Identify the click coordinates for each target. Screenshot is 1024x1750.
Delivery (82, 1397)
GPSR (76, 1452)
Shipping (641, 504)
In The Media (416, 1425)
◇ ◇ ◇ ◇ ◇ ◇ ◇
▶ [What is required]
Repeat all the data, every line exactly.

▶ [Solution to the exercise]
Identify the click coordinates for each target. Screenshot is 1024x1750.
Delivery (82, 1397)
GPSR (76, 1452)
Shipping (641, 504)
In The Media (416, 1425)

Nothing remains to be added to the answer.